The characterization in Thor: Ragnarok was definitely one of the best parts of the film. Being the third film in the franchise, I had a concern that returning characters would feel stale. However, largely in part due to the character arcs written out for the returning folk, it was hard not to see the growth play out onscreen. What was even better was seeing the further bantering chemistry between Thor and Loki (Tom Hiddleston), which has definitely strengthened over the course of the three films. Another concern I had going in was how the film was going to integrate the new characters in with the old without it being too blatant or obvious. With previous MCU villains sinking (here’s looking at you, Ultron, and Mandarin) and side characters not adding any value to the plot or character development (Sorry, Jane Foster), this was a legitimate concern. However, I thought that each new character that had been introduced to the film blended into the world seamlessly while also managing to stand out and make themselves memorable to audiences.
This really doesn’t need to be said, but I’ll mention it anyway just to play it safe. You must stay and sit through the credits for scenes that will lead up to the following film. One scene in particular potentially sets up Thor’s involvement in the upcoming Avengers: Infinity War. So, I highly implore everyone to stay and sit through the credits. It’ll be worth it.
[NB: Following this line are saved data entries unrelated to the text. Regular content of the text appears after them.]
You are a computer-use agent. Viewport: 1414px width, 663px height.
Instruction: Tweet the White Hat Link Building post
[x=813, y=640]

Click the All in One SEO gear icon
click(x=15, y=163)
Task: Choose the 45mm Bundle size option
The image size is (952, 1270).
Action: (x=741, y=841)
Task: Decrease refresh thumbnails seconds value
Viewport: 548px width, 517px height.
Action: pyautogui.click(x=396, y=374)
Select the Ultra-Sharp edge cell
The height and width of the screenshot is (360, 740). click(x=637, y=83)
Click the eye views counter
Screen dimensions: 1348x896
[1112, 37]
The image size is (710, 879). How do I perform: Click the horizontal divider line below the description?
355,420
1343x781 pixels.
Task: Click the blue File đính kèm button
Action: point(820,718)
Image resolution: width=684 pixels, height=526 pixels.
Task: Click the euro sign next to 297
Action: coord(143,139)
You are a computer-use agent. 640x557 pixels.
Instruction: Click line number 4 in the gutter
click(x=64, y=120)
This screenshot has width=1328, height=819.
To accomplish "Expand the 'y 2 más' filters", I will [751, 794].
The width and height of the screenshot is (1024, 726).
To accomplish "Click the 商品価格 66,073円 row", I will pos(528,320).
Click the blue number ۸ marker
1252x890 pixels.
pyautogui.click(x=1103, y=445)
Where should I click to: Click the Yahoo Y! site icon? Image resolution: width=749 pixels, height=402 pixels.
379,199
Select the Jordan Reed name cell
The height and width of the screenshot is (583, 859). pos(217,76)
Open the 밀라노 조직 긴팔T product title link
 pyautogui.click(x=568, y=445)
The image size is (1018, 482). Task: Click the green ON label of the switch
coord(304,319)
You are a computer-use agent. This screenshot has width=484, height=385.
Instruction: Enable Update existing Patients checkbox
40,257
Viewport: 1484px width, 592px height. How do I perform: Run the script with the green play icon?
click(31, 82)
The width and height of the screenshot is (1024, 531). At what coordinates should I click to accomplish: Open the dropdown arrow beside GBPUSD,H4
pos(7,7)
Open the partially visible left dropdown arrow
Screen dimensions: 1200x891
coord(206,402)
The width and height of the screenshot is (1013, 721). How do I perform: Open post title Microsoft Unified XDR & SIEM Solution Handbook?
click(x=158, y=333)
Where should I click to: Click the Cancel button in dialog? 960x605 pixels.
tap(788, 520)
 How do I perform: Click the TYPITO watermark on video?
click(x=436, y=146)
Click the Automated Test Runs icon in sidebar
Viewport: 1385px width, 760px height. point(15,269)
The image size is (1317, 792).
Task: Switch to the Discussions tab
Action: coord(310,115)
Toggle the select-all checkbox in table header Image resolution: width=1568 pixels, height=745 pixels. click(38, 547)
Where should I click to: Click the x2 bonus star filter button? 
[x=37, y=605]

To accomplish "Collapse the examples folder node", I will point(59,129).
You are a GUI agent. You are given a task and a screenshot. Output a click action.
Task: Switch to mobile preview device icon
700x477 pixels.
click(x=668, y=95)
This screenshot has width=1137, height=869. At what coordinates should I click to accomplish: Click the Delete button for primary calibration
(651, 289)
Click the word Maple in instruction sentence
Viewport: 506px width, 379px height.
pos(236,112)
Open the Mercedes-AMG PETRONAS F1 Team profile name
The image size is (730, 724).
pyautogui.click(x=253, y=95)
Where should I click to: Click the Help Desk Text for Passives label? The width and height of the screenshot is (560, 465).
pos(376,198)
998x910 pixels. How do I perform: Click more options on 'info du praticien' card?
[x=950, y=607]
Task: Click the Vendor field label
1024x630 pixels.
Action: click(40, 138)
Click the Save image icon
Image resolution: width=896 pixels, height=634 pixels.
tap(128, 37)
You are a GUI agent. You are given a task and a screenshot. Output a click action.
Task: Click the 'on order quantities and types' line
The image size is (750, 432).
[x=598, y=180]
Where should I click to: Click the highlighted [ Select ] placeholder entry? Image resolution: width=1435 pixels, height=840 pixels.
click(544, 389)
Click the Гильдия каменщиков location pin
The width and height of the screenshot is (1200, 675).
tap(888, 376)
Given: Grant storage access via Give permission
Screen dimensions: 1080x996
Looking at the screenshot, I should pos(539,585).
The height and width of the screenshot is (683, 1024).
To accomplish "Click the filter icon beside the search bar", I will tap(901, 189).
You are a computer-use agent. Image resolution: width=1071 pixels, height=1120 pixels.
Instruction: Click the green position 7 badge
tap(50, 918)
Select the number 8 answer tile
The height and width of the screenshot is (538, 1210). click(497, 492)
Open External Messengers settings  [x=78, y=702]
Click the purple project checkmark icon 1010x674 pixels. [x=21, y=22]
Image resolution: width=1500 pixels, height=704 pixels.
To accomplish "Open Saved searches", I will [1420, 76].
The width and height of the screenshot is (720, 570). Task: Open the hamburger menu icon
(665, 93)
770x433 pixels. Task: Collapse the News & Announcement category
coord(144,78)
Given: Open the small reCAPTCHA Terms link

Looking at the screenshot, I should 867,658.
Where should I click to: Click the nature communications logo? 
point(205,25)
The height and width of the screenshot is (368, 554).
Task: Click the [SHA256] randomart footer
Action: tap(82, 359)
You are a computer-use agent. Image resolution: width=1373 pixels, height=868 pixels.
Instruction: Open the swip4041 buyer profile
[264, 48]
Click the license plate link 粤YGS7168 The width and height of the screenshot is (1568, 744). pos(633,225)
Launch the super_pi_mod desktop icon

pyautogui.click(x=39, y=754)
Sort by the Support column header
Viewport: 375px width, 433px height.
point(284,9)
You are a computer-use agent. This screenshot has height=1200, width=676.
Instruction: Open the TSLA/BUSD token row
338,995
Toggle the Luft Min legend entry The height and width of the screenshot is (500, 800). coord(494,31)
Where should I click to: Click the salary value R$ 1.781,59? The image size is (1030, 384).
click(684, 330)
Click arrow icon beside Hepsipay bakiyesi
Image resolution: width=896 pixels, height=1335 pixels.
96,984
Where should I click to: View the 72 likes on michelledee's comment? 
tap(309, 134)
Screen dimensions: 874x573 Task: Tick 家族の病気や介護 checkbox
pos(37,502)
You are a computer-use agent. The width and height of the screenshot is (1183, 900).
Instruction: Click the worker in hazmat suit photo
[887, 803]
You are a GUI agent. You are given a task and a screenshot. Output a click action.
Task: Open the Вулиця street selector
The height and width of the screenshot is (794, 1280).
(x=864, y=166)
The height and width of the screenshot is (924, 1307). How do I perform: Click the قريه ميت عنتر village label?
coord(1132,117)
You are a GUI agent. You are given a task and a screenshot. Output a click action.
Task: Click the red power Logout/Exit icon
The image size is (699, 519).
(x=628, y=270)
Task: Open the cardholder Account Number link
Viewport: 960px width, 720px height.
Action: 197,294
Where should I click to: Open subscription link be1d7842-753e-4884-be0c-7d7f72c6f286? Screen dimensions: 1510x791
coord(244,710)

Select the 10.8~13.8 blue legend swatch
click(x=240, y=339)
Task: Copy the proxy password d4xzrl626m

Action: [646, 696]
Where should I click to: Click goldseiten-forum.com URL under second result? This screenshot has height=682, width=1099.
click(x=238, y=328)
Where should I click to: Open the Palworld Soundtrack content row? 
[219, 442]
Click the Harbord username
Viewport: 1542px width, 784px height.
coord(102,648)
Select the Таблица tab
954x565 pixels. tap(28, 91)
Overall, Thor: Ragnarok was by far the best film in the Thor franchise for multiple reasons. The script was fun and the humor was enjoyable. The colors and score throughout the film were utilized to perfection and set a distinct tone for audiences to follow. The new characters melded well enough into the cast that they synced up, but were also distinct enough that they didn’t fade away to the background. And seeing the character growth in the returning characters, which is something that the MCU has struggled with in the past, was refreshing to experience. All in all, a great film that will definitely entertain you and keep a smile on your face. Thor: Ragnarok will be out in theaters on November 3, 2017.